Despite the evident facts, Vladimir Putin, the Russian president, refuses to admit them, and stubbornly claims that Russia is entering ‘the new phase of growth‘, and predicts the inflation to go below 4% by the end of 2017. However, he proposed support for companies in the digital economy, artificial intelligence, and virtual reality.
Will Russia be able to return to the pre-crisis state?
It’s still early to give statements about how well the Russian economy is recovering, and there are no reliable grounds to claim that the decline will continue. Russian agriculture has shown a growing trend since 1999, as well as growing exports of railway cargo. Recovery can be detected in the rearmament program and there has been an extra payment to pensioners in the beginning of 2017. Still, these are only some signs of improvement and they cannot be labeled as general economic upturn. There are still way too many sectors where the crisis had deeply rooted. For example, there has been a decrease in car sales since 2013. and in residential construction. Production and import do not show any signs of growth. In the last five years, there has been an evident lack of progress, and on the other hand, the government ardently struggles to give optimistic predictions about the future economy, but the economy is tightly connected to the structural reform program.
To conclude. from the point of view of numbers and mathematics the economic situation seems ok, but reality tells us that the current economic situation is far from ideal. Without the serious structural reforms, no real improvement can be expected. And these are the most important changes that should be undertaken:
– investment climate improvement – the government should ease operating, licensing standards and heavy regulations if they want to encourage the foreign investors in the domestic economy.
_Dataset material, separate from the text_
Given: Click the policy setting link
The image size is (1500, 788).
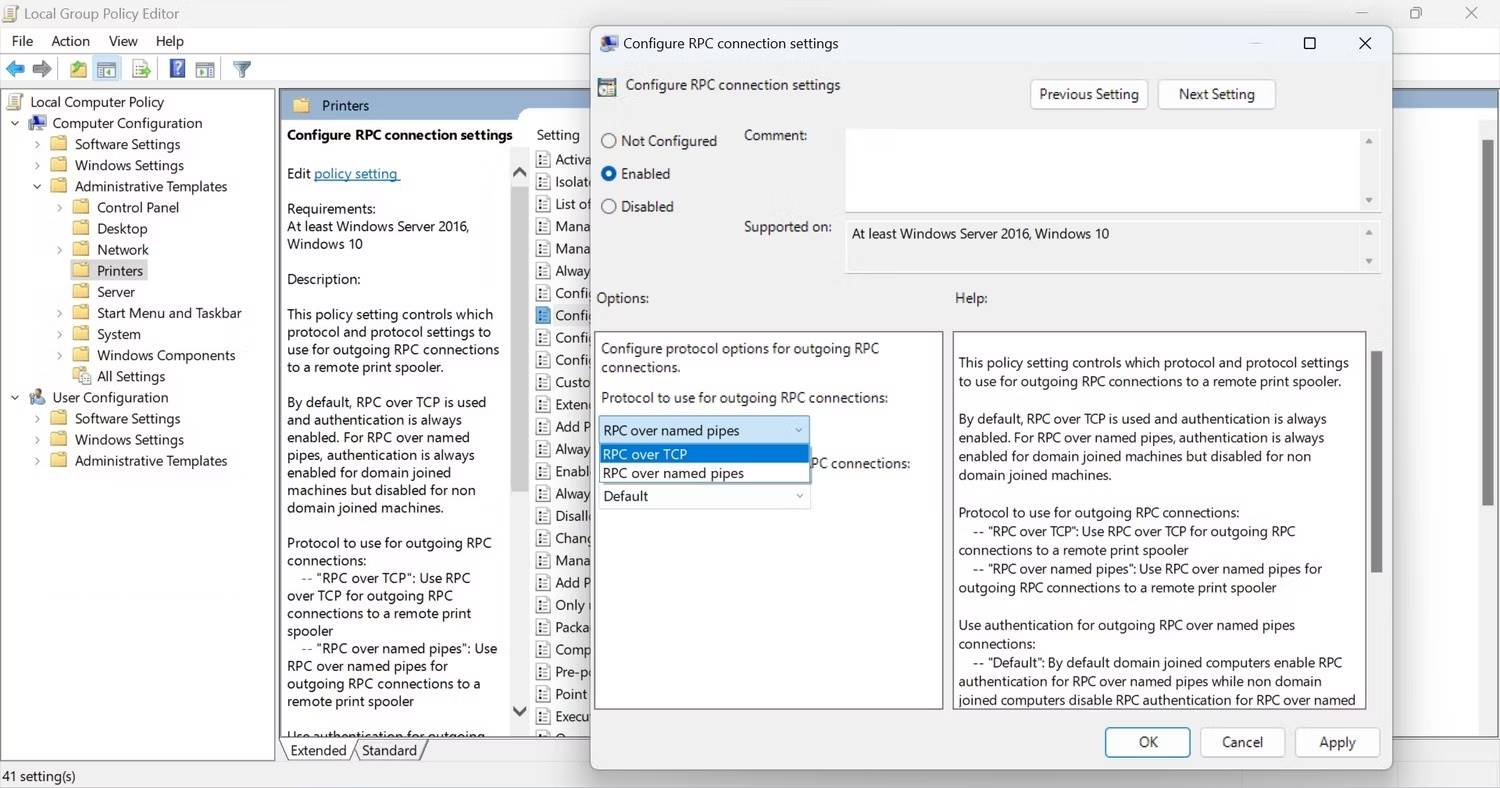Looking at the screenshot, I should (x=356, y=174).
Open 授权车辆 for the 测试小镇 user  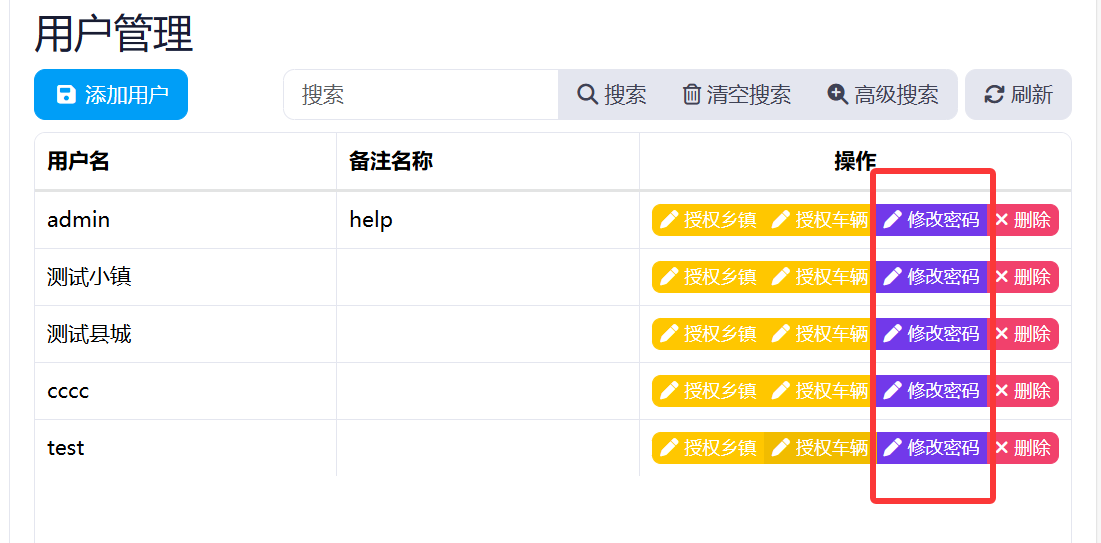tap(820, 277)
– Investing in infrastructure – Investing in roads, railways and ports will increase the connectivity. This type of infrastructure is considerable in Russia, but currently, it’s badly distributed. The improvement will directly affect domestic and foreign markets and the mobility of labor.
– Improvement of trade relationships – Better trade agreements with surrounding countries would open the door to foreign markets and global commerce
– Support of innovation – Russia should invest more in research and development, especially science and technology because this is the most important key to better productivity. But before that, they should enable a healthy institutional and business environment and efficient goods market if they want to secure the innovation policies‘ return.